An obsession with death need not be grounded in one’s everyday life; goth is a sensibility and an aesthetic, and anyone may lay claim to either. But it is fair to say one might have more immediate impetus for such an obsession surrounded by gang-bangers in South Gate, California than in, say, Crawley, West Sussex. You could argue that all gangsta rap is gothic, given its obsessive morbidness, but this is to misunderstand that aesthetic and that sensibility, which are never so literal; they concern themselves with the meaning, the trappings, the rituals of the veil and what lies beyond it. Cypress Hill may or may not have had the first clue about or interest in goth and the gothic as sub-cultures – I wish, in hindsight, I had thought to ask them – but artistically speaking, and intentionally or not, they are goth as all hell. The atmosphere of Black Sunday swelters as darkly with madness and murder as does the work of Edgar Allan Poe. They share motifs, too: derangement, entombment, and a certain eroticism. As distinct from Poe, sex barely gets a look-in on Black Sunday, but listen to ‘Hits From The Bong’, built with typical concision around the opening phrases of Dusty Springfield’s ‘Son of a Preacher Man’, and tell me that bong is not the most lovingly evoked of fetish objects. You can almost feel hands rippling over its curves and tenderly burnishing its components.

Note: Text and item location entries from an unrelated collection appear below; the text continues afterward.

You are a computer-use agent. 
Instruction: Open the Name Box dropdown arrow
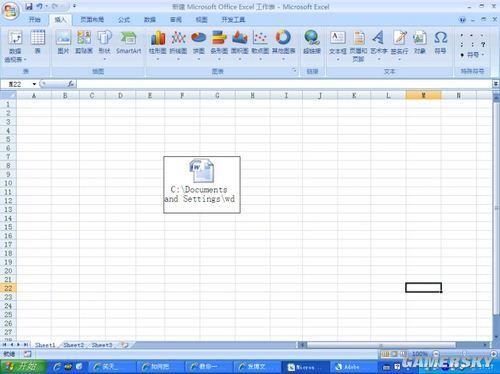tap(34, 84)
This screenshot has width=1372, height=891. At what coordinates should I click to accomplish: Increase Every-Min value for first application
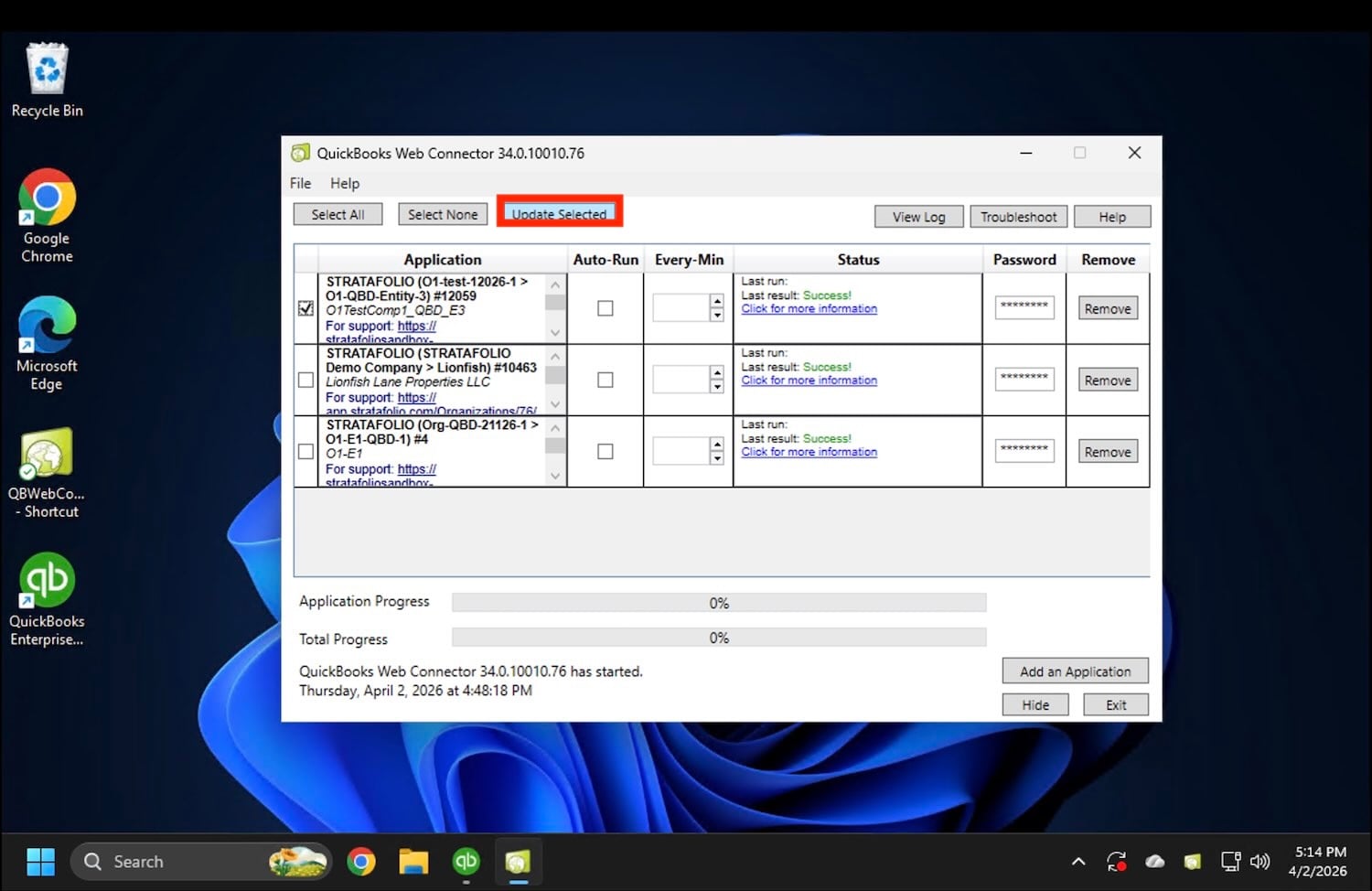717,301
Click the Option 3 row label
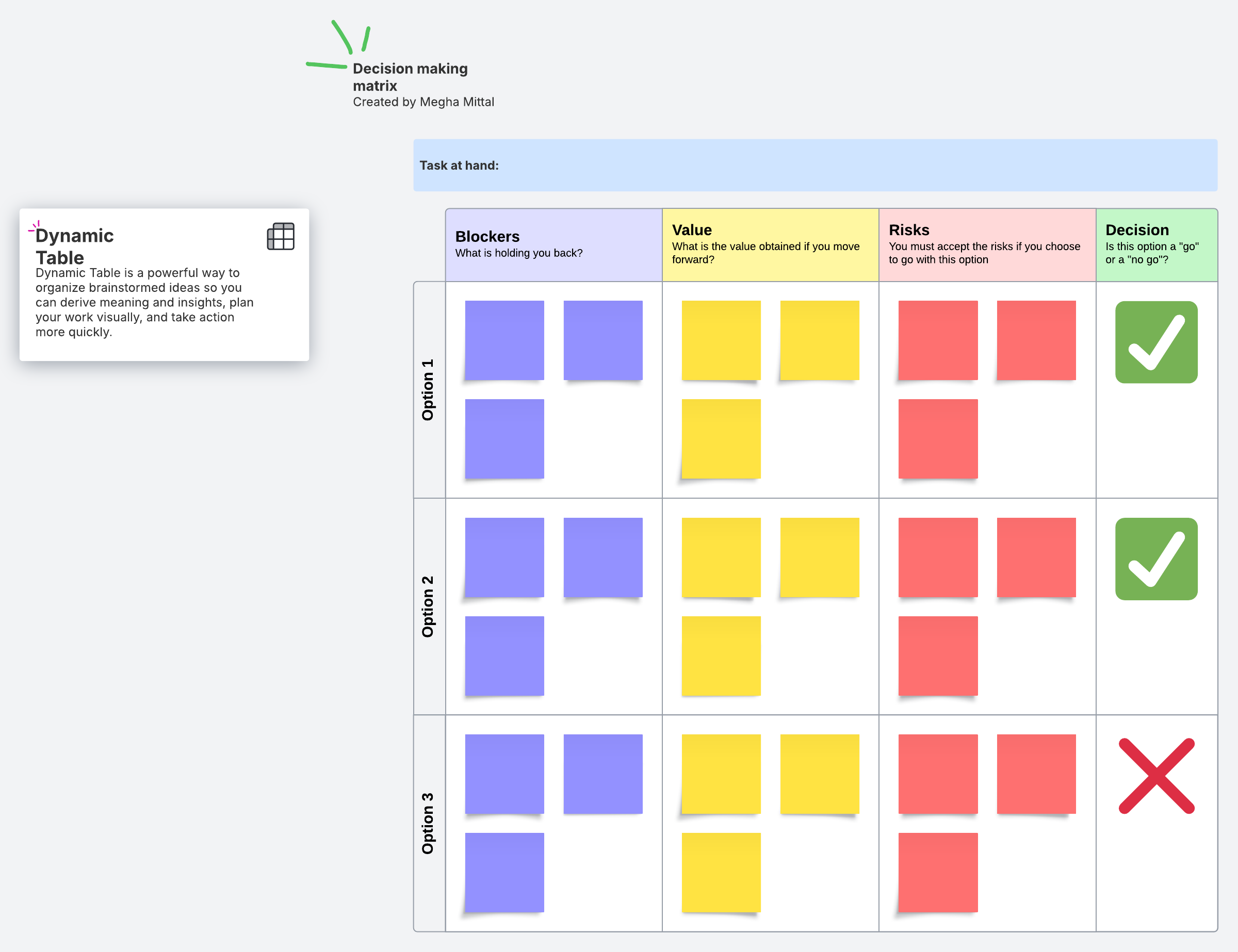 [x=429, y=823]
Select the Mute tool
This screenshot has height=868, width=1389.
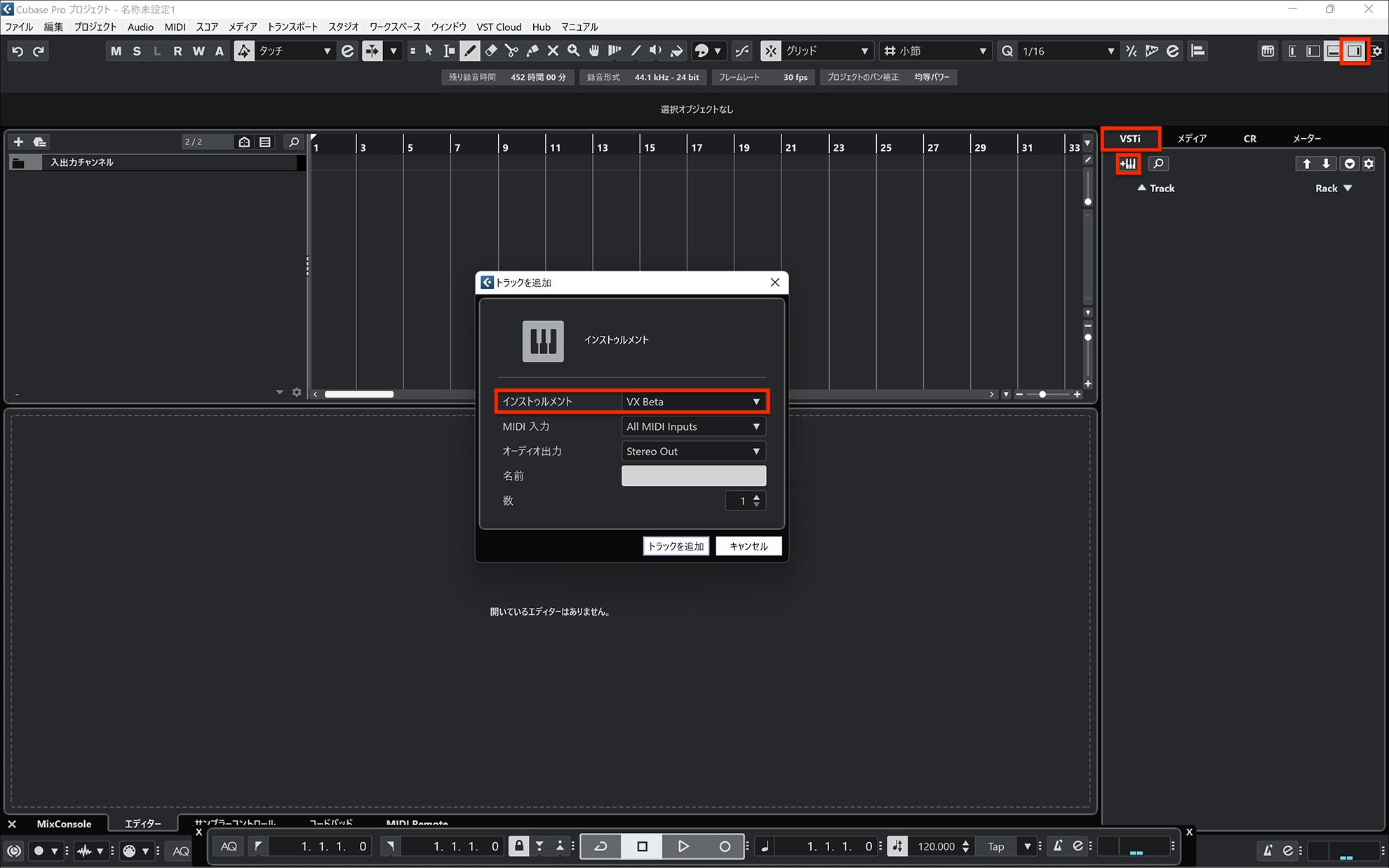[553, 50]
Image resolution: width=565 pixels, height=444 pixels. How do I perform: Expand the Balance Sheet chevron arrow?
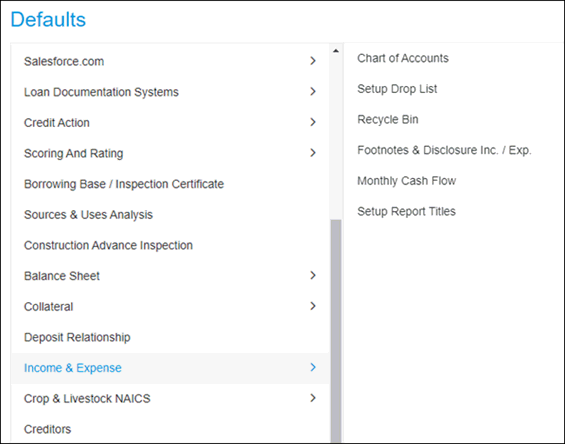(x=313, y=275)
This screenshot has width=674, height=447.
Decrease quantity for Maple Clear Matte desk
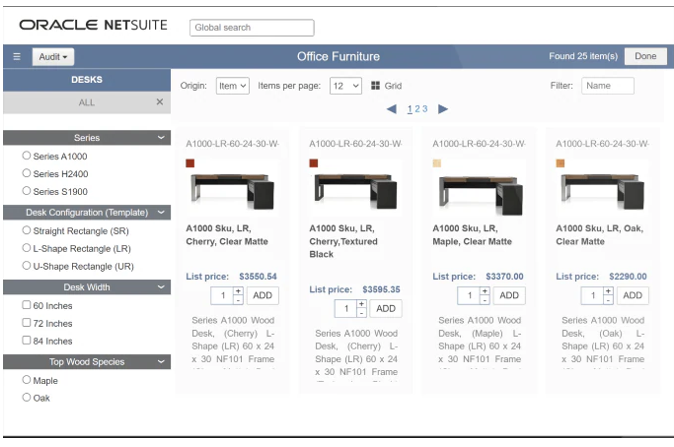pos(484,300)
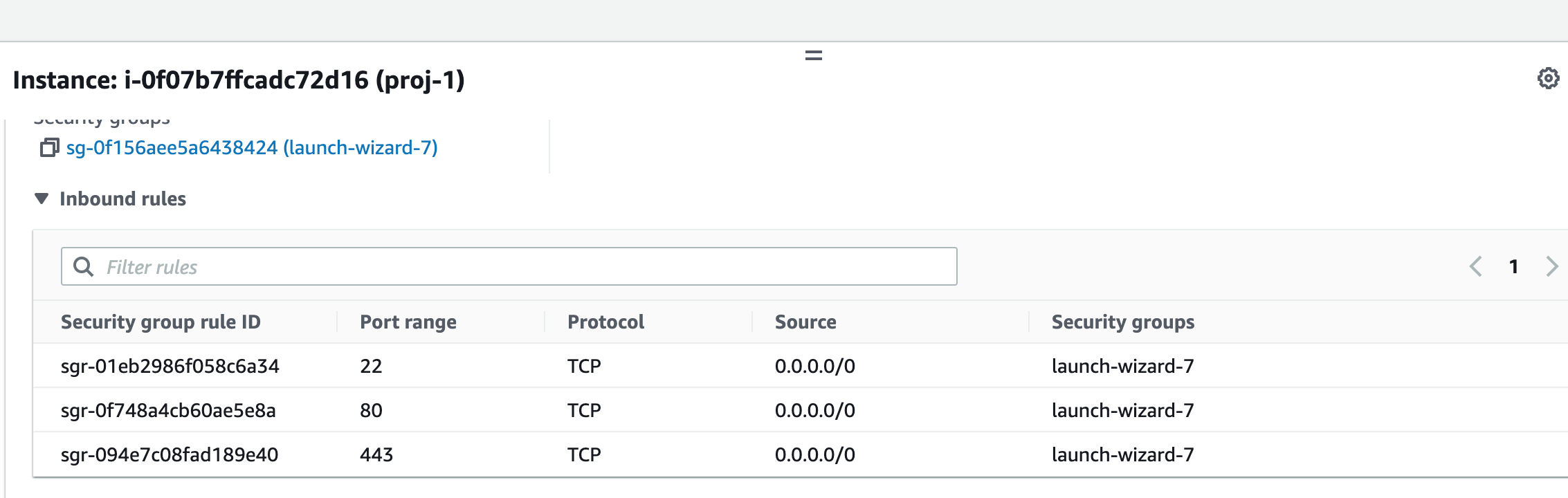
Task: Select the Security group rule ID column header
Action: coord(161,322)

There’s barely a weak point on the record. 14 tracks and 44 minutes long, with only two numbers clocking in over four minutes, it was on the short side for a 1990s rap album – the trend towards filling up as much of a CD as possible, so what might start off as fun would end up as a gruelling test of endurance, was already under way. This relative brevity, combined with its remarkable consistency, means it zips past in a strange kind of fug; a macabre miasma of intoxication and bloodlust. For a generation of beer pong bros, it was their Exodus: a THC-infused trip into someone else’s reality, a licence to treat getting high AF as magically making them down with la Raza. But for hip hop, it was a First And Last And Always, a gateway to the gothic – into which terrain Cypress Hill would venture deeper still on their uneven but much underrated and very weird third album, Cypress Hill III: Temples Of Boom . That’s another and, in truth, less important story. Black Sunday remains their masterpiece, a first-rate album that changed not only direction of hip hop but its tenor.